Le temps n'est pas loin où nous connaîtrons en France ces 'avortoirs', ces abattoirs où s'entassent des cadavres de petits hommes. Jean Foyer, ancien Garde des Sceaux, à L'Assemblée nationale en novembre 1974
Michel Debré, ancien Premier ministre du général de Gaulle, voit dans ce texte "une monstrueuse erreur historique". Les députés de droite René Feït et Emmanuel Hamel diffusent dans l'hémicycle, à tour de rôle, les battements d'un coeur de foetus de quelques semaines.

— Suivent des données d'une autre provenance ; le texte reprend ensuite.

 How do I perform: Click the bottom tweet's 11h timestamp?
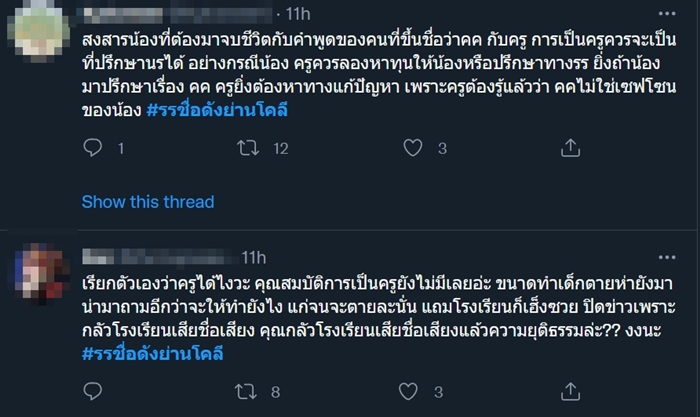pyautogui.click(x=239, y=257)
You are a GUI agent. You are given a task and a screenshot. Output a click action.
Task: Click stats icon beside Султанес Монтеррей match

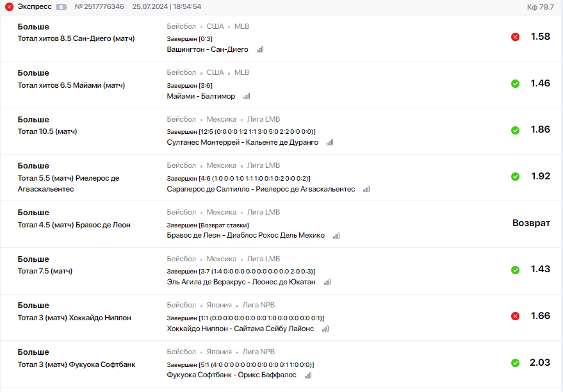point(330,143)
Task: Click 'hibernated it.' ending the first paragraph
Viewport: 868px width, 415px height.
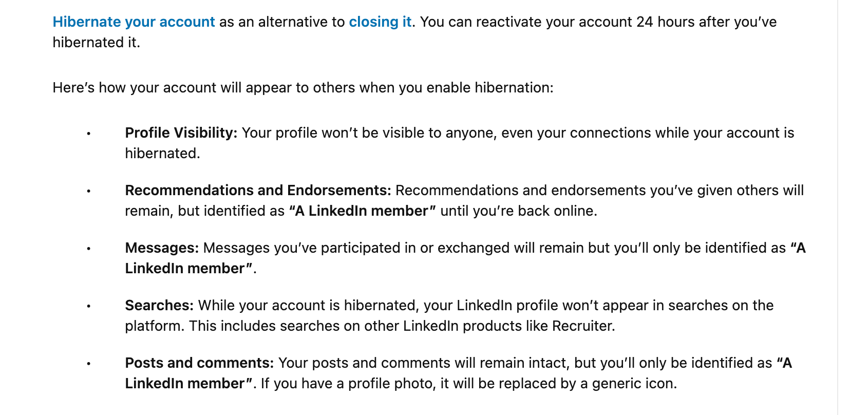Action: pyautogui.click(x=96, y=43)
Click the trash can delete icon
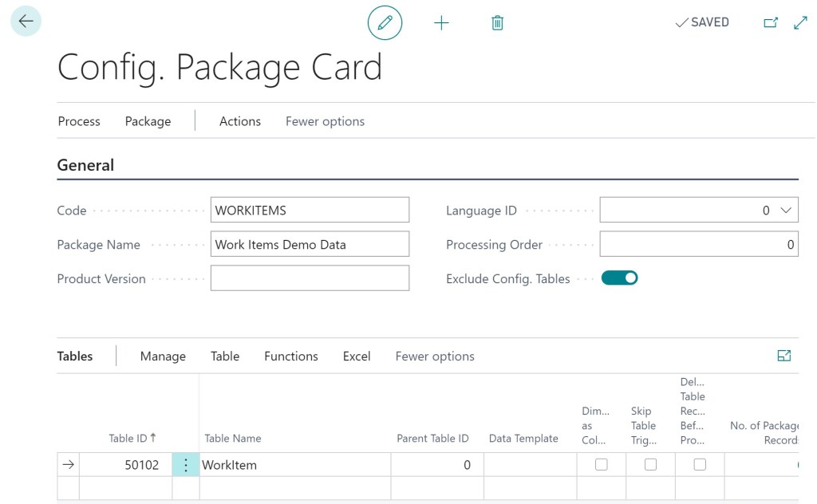 [x=497, y=23]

Le premier affirme que si le projet était adopté "il ferait chaque année deux fois plus de victimes que la bombe d'Hiroshima". Jean Foyer, ancien Garde des Sceaux du général de Gaulle, lance : "Le temps n'est pas loin où nous connaîtrons en France ces 'avortoirs', ces abattoirs où s'entassent des cadavres de petits hommes".
"Le choix d'un génocide"
Le député gaulliste Hector Rolland reproche à Simone Veil, rescapée des camps de la mort, "le choix d'un génocide". Jean-Marie Daillet évoque les embryons "jetés au four crématoire". Jacques Médecin parle de "barbarie organisée et couverte par la loi comme elle le fut par les nazis". Après le passage de 74 orateurs, la ministre reprend la parole déplorant les analogies avec le racisme scientifique des nazis. Elle dira plus tard avoir ressenti "un immense mépris".
Le 29 novembre 1974, au coeur de la nuit, la loi est votée par 284 voix contre 189. Bien sûr, Simone Veil a dû céder sur certains points : le remboursement par la sécurité sociale, l'accès à l'IVG pour les étrangères, la flexibilité du processus et la possibilité d'avorter sans l'autorisation des parents pour les mineures. "Mais l'essentiel était fait, admet Joëlle Brunerie-Kaufmann d'une voix émue. Depuis combien de siècles les femmes supportent-elles cela et personne ne s'est occupé de leur sort. 'Il a fallu attendre jusque-là pour qu'il se passe quelque chose ?' Voilà ce que je pensais, il y a 40 ans."
La "loi Veil" a été fondamentale pour la santé publique : "Même les médecins les plus réactionnaires reconnaissent que l'on ne meurt plus de septicémie dans les hôpitaux à la suite d'un avortement bâclé", souligne Joëlle Brunerie-Kaufmann. Avec le droit à la contraception, le droit à l'IVG a aussi été essentiel à l'indépendance des femmes, et les hommes y ont certainement perdu une partie de leur mainmise sur les femmes. Car, comme disait Simone de Beauvoir en 1949 : "Quand une femme passe son temps à avoir peur d'être enceinte, que voulez-vous qu'elle fasse de sa vie ?"
La loi Veil, est promulguée le 17 janvier 1975, autorisant l'avortement pour cinq ans - autorisation pérennisée par la loi du 31 décembre 1979. Quarante ans plus tard, quelque 250 000 Françaises ont recours à l'interruption volontaire de grossesse chaque année et une femme sur trois subit un avortement au cours de sa vie. Le parcours médical est gratuit, balisé et ouvert à toutes, mais pour beaucoup de femmes, le plus difficile reste le regard des autres - l'entourage, d'abord, mais aussi le personnel médical.